- [PROBLEM REQUIREMENTS]:
Could you return the lines below exactly, from the first line up to and including the line that holds "The image size is (1165, 728)."?

** Opening PROVIDED DATA block **

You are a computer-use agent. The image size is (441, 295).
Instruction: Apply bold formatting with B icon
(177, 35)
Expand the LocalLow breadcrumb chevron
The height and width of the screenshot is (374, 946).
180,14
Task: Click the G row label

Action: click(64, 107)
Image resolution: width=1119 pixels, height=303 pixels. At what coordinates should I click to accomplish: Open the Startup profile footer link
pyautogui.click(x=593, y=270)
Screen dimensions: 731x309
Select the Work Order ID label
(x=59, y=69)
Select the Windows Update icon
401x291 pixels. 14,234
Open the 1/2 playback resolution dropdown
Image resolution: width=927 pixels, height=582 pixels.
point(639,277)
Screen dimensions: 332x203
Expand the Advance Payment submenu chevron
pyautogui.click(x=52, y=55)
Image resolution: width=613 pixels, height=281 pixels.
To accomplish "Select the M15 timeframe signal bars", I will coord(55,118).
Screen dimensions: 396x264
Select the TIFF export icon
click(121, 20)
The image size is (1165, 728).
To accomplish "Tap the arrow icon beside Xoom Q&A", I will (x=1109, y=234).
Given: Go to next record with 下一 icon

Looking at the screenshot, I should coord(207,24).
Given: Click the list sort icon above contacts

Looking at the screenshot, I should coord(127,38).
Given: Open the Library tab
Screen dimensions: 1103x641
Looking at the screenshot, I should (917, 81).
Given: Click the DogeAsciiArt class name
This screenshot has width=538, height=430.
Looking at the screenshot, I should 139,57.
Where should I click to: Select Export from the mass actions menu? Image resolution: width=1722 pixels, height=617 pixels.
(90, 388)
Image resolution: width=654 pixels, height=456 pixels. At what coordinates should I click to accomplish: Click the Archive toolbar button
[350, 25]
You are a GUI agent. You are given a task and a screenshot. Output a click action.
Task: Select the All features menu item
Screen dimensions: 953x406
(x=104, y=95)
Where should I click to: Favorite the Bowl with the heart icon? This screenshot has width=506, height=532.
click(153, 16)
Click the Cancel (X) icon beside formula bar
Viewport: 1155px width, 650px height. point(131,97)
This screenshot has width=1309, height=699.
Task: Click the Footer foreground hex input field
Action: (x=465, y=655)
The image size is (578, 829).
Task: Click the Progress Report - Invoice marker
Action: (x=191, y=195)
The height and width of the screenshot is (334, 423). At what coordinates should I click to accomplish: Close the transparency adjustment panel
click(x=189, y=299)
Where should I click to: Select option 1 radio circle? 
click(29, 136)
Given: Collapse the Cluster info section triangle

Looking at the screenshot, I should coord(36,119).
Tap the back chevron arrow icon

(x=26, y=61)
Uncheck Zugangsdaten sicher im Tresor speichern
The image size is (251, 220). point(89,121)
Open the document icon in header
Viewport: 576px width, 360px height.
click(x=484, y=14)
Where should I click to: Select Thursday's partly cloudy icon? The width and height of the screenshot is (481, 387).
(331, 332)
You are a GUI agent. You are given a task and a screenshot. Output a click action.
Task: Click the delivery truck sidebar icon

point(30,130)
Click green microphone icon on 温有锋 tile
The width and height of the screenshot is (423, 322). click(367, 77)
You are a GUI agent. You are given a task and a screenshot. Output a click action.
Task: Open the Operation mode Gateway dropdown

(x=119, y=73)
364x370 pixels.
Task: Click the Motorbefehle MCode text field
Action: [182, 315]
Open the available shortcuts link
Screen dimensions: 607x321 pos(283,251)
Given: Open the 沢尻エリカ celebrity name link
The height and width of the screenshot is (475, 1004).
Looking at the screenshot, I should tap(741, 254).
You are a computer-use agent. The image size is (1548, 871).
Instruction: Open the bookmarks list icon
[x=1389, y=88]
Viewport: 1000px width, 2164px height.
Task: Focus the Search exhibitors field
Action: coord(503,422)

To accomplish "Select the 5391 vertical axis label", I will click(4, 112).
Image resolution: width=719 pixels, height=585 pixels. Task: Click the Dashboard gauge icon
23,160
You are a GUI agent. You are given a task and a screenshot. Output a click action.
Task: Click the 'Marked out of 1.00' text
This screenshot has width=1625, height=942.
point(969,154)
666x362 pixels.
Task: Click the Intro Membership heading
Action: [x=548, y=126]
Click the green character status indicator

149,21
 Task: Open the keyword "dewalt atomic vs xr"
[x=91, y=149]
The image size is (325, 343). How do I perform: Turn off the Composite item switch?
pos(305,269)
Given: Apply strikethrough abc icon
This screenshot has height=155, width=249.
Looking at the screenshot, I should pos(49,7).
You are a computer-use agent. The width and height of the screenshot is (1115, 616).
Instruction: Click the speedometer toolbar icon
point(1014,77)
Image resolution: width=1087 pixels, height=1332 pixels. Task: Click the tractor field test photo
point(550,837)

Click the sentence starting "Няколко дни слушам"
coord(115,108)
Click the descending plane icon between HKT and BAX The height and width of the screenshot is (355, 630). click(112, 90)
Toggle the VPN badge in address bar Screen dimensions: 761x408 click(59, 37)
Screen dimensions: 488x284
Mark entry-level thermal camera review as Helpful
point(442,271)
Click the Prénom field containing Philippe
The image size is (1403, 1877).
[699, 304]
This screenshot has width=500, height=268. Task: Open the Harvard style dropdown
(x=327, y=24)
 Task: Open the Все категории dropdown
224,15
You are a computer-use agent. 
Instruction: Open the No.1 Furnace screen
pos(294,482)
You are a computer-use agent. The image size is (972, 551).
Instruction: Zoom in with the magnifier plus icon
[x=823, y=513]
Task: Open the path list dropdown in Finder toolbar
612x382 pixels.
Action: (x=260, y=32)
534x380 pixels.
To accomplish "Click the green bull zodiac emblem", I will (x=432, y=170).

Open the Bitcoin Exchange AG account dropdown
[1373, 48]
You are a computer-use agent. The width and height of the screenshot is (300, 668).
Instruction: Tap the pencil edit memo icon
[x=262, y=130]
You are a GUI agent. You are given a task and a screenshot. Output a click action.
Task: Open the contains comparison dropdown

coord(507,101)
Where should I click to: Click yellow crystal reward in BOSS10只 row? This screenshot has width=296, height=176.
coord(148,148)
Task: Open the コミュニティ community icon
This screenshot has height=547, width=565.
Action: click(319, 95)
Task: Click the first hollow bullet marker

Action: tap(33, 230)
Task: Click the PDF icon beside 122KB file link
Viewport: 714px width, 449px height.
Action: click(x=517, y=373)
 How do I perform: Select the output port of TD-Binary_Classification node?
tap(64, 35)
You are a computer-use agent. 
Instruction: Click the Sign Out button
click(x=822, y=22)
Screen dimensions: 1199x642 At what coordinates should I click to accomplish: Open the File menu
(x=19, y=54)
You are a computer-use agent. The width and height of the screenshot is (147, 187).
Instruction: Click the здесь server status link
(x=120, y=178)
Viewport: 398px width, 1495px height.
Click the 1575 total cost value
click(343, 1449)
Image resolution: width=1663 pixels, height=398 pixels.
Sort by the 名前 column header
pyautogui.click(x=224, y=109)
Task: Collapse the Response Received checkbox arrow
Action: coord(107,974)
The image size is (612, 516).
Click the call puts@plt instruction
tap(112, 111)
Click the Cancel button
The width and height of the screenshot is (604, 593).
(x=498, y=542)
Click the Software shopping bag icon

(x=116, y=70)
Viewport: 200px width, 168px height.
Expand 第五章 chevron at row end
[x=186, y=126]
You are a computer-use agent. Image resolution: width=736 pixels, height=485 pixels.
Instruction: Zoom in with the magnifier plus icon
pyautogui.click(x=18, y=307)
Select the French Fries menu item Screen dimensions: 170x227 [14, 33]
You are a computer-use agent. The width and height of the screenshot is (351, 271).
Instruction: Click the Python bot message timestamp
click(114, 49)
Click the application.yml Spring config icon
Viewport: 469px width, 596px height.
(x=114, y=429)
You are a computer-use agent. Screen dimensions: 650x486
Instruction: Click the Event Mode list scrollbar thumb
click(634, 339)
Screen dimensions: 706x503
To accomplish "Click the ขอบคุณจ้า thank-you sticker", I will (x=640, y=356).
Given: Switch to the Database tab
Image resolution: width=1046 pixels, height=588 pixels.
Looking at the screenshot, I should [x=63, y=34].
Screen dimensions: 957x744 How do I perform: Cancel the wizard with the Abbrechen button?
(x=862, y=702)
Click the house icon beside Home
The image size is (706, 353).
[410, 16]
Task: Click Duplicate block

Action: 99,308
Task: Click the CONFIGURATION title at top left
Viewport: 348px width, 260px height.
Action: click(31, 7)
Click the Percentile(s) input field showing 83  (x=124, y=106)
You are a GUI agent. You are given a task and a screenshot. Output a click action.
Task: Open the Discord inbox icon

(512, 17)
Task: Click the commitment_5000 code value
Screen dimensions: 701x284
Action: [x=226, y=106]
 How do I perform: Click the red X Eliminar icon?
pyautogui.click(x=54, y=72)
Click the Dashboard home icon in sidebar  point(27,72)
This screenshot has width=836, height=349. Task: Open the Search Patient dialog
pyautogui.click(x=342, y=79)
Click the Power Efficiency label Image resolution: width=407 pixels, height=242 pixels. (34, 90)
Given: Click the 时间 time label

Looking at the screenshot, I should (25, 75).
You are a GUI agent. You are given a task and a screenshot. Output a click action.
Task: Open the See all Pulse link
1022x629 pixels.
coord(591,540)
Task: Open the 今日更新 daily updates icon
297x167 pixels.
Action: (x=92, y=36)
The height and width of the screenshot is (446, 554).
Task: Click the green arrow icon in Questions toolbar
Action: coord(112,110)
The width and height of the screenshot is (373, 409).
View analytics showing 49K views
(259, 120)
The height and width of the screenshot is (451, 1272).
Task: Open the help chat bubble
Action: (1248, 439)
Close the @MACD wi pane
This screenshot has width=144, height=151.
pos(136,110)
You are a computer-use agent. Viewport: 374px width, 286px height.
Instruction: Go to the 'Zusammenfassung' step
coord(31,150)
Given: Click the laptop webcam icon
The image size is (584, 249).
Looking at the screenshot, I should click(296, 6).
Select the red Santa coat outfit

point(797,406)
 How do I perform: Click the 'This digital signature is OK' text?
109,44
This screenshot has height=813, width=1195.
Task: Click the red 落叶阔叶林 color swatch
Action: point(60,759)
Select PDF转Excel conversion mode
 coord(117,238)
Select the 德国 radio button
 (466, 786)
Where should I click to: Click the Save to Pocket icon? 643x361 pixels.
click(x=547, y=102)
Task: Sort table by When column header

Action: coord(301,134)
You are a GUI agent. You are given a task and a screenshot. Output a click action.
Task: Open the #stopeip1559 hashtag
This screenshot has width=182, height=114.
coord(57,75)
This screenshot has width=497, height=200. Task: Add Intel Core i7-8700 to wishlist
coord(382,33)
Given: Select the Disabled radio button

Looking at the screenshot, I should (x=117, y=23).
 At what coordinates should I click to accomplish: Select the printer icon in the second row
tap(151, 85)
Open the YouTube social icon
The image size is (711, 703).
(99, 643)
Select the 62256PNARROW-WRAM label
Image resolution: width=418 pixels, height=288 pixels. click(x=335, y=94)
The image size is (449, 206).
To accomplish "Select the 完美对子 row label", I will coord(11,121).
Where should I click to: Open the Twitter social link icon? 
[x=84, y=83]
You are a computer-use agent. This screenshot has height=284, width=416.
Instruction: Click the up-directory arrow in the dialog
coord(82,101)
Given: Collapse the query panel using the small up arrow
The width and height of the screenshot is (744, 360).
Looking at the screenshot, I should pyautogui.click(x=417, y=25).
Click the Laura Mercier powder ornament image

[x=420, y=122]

** Closing PROVIDED DATA block **

- [ANSWER TO THE EXERCISE]:
You are a computer-use agent. The image size is (441, 295).
Instruction: Apply bold formatting with B icon
(177, 35)
Expand the LocalLow breadcrumb chevron
The height and width of the screenshot is (374, 946).
180,14
Task: Click the G row label

Action: click(64, 107)
Image resolution: width=1119 pixels, height=303 pixels. At what coordinates should I click to accomplish: Open the Startup profile footer link
pyautogui.click(x=593, y=270)
Screen dimensions: 731x309
Select the Work Order ID label
(x=59, y=69)
Select the Windows Update icon
401x291 pixels. 14,234
Open the 1/2 playback resolution dropdown
Image resolution: width=927 pixels, height=582 pixels.
point(639,277)
Screen dimensions: 332x203
Expand the Advance Payment submenu chevron
pyautogui.click(x=52, y=55)
Image resolution: width=613 pixels, height=281 pixels.
To accomplish "Select the M15 timeframe signal bars", I will coord(55,118).
Screen dimensions: 396x264
Select the TIFF export icon
click(121, 20)
The image size is (1165, 728).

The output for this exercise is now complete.